Seduced by Outputs? 5 Product Pros Agree on the Real Key to Success.
How do we measure the success of a project? It’s a simple question, but the answer will have a profound impact on product planning. Usually, the responses fall into two categories: outputs and outcomes.
The difference is subtle. In any product launch, you have the feature you’re making (the output) and the problem you’re trying to solve (the outcome). Which is more important for product teams?
People are naturally drawn to immediate gratification, which can be satisfied by measuring outputs. Outputs are tangible. Outputs are exciting. Meanwhile, outcomes often require more upfront effort, are harder to report on and take longer to measure. It’s easier to be seduced by provocative outputs, such as creating newfangled tech, than passionate about solving frustrating problems. But focusing on the output could be an exercise in Sisyphean futility when the outputs don’t serve the outcome and the product goes nowhere, like a hamster on its wheel.
Built In Chicago put this question to a panel of local product experts and the response was unanimous: outcomes eclipse outputs across the board. Read on to discover why these local product pros use outcome-focused planning with their teams.
Outcomes guide good unit testing.
“It took me a while to learn that outcomes, not outputs, are more important to unit testing. We always hear about 100 percent unit test coverage, but I’ve realized that this is an output-driven requirement that doesn’t satisfy the true outcome desired, which is minimizing bugs in the codebase.
Now my mantra is: ‘Test every line that matters.’ We ensure really good coverage for functions that are called frequently, highly visible, particularly tricky or known to have previous bugs in them. When we focus our testing we achieve our desired outcome of reducing the bugs without spending excessive time testing components that aren’t important.”
Jason Burich is a senior director of mobile engineering at Bounteous, a digital experience consulting firm.
Customer outcomes reign supreme.
“There’s nothing worse than pouring your heart into a feature that no one uses, and it’s almost a rite of passage for a growing company to accidentally build something useless to understand what’s important. We’ve grown and adapted from these experiences, and now approach our outputs as a means to a more important end: customer outcomes.
We’ve invested heavily in our user research team and actively vet our product ideas with real customers. Oftentimes this greatly changes what we build and helps ensure that Reverb evolves alongside the musicians who rely on us.”
Andy Fate is a product manager at Reverb, an online music marketplace.
Outcomes guide teams through creative conflict.
“Outcomes are more important than outputs. Our team recently redesigned our landing experience. We wanted to create the newest interactive design and solve all possible use-cases. After venting our excitement, we asked thoughtful questions about outcomes. We realized most of the insights from customers were, ‘I don't want it to look like the 1990s.’
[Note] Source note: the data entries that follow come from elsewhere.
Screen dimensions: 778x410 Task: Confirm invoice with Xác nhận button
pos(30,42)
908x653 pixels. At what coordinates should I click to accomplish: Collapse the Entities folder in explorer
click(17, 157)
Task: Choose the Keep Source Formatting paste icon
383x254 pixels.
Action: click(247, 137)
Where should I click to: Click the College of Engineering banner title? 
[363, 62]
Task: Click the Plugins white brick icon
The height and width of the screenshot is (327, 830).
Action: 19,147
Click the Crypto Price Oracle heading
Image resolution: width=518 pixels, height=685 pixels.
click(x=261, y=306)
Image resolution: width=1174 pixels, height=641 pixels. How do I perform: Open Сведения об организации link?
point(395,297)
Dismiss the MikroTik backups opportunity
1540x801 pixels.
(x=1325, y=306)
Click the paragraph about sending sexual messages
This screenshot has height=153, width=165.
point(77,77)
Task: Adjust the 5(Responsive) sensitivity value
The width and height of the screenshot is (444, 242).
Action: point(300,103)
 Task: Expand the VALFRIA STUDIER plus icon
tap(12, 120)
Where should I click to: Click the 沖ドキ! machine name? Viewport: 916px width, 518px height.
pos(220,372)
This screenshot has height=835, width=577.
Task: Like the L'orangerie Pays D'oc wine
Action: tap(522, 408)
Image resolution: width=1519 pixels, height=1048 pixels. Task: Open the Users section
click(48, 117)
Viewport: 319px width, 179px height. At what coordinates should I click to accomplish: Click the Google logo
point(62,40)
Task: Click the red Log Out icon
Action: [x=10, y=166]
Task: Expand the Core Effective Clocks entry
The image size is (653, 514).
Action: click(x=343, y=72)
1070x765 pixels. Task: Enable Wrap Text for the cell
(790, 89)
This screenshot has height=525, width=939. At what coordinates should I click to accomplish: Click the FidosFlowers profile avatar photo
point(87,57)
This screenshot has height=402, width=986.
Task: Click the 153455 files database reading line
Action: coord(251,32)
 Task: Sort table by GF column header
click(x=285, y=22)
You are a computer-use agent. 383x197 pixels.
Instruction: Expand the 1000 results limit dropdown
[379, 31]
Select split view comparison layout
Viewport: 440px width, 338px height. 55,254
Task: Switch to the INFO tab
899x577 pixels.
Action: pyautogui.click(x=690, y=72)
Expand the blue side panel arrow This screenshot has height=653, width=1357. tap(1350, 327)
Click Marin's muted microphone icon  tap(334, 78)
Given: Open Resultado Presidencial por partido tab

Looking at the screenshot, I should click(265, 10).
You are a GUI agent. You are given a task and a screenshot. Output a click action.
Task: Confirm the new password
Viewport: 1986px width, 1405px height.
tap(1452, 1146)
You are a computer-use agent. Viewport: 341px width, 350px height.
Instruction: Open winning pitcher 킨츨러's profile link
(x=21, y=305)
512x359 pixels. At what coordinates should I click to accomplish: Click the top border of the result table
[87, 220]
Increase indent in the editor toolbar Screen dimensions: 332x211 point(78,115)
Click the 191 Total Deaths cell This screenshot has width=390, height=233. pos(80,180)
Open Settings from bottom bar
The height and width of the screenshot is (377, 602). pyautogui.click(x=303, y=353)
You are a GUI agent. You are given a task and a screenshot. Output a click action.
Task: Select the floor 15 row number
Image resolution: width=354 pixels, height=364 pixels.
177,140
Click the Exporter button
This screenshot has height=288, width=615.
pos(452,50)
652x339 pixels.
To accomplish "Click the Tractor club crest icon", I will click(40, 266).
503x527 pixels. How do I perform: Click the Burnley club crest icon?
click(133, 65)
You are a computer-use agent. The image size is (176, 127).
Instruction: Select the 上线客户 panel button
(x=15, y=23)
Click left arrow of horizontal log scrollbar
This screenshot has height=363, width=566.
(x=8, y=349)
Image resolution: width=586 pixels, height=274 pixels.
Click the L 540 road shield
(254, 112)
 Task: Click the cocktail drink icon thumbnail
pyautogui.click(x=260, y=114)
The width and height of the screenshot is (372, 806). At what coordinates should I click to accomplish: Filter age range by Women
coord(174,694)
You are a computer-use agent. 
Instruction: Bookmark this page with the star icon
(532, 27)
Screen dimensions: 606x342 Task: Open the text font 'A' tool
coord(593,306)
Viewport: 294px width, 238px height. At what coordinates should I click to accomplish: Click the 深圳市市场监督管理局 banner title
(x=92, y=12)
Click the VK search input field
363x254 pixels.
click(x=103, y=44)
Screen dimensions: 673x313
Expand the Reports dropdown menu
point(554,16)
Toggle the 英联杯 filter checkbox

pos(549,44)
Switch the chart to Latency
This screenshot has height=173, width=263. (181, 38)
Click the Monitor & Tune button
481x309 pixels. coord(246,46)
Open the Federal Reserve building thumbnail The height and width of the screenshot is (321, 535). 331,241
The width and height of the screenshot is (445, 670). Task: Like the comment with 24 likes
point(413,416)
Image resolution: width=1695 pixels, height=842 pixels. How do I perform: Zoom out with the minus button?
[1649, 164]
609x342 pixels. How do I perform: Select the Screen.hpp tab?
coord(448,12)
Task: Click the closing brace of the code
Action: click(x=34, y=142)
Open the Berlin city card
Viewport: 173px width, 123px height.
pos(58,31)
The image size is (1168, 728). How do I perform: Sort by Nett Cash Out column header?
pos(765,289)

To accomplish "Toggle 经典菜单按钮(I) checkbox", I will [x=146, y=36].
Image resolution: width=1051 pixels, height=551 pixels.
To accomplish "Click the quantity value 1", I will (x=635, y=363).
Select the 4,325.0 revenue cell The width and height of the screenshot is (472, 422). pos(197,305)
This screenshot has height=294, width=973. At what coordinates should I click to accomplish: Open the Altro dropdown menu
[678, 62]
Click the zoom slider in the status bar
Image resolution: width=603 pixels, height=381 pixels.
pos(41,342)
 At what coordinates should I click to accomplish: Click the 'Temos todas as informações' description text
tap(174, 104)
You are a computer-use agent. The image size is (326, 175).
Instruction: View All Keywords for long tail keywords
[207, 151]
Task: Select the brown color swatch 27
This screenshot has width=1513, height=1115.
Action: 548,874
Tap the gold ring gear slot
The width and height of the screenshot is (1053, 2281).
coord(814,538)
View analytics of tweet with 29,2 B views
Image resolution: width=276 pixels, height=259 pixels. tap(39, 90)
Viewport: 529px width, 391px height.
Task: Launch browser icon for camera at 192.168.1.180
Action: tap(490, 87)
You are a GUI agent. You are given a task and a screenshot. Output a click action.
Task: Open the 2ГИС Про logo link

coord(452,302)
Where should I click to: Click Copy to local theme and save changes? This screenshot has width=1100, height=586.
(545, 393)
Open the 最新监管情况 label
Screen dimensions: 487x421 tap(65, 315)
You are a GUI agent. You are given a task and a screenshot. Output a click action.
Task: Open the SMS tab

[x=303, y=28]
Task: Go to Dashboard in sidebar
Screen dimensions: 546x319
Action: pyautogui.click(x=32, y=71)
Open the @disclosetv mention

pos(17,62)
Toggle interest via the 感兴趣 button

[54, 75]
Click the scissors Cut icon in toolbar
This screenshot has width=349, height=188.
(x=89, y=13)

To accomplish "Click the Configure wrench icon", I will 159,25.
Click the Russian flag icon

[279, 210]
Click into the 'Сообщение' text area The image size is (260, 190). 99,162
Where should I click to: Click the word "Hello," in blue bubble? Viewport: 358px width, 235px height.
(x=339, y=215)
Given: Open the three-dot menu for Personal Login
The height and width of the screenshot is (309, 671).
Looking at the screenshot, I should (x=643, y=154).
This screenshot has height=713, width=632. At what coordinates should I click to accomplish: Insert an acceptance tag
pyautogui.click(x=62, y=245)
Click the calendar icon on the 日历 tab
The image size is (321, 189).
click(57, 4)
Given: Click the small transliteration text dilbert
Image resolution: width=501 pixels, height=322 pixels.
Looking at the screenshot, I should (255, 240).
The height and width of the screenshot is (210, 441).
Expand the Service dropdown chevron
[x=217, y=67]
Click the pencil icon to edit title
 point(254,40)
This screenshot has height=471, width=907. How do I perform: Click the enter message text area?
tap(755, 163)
Customer insights helped our team cut through the noise. We were able to negotiate through every creative conflict to laser focus on solving the crisply defined problem. Our success was adoption, and we avoided the motivation loss common among teams that solve for output over the outcome.”
Sai Swaroop Sanagavarapu is a senior product manager at Club Automation, club management software for businesses such as athletic clubs and wellness centers.
Outputs are a red herring in product planning.
“Over the past year, HealthJoy started using objectives and key results to drive planning. When you first implement OKRs, teams often focus on outputs and lose focus on the impact to members. In recent quarters, there has been a greater emphasis on OKRs being outcome-focused. This has led to top-down alignment and improved collaboration between product and engineering. Once you’ve defined your product outcomes, it’s easy to tell the story of why we are building a product and how we are creating positive outcomes for our members.”
Brian Fanslau is a group product manager at HealthJoy, a healthcare benefits platform.
Outputs should serve outcomes.
“Outputs are secondary and should only exist if they serve the outcome, not the other way around. For example, let’s say you want to bring a product to market in six weeks, with 30 transactions in the first week. Also, team members should enjoy the process, enjoy working together and share ownership in the success.
Once the outcome is defined, the team can figure out the outputs required to achieve it. If the product team produced all the outputs but the outcome was not achieved — the product didn’t ship and everyone was miserable — then the outputs are not serving the outcome.”
Randy Janzen is a product manager at Arrive, a mobility and parking software.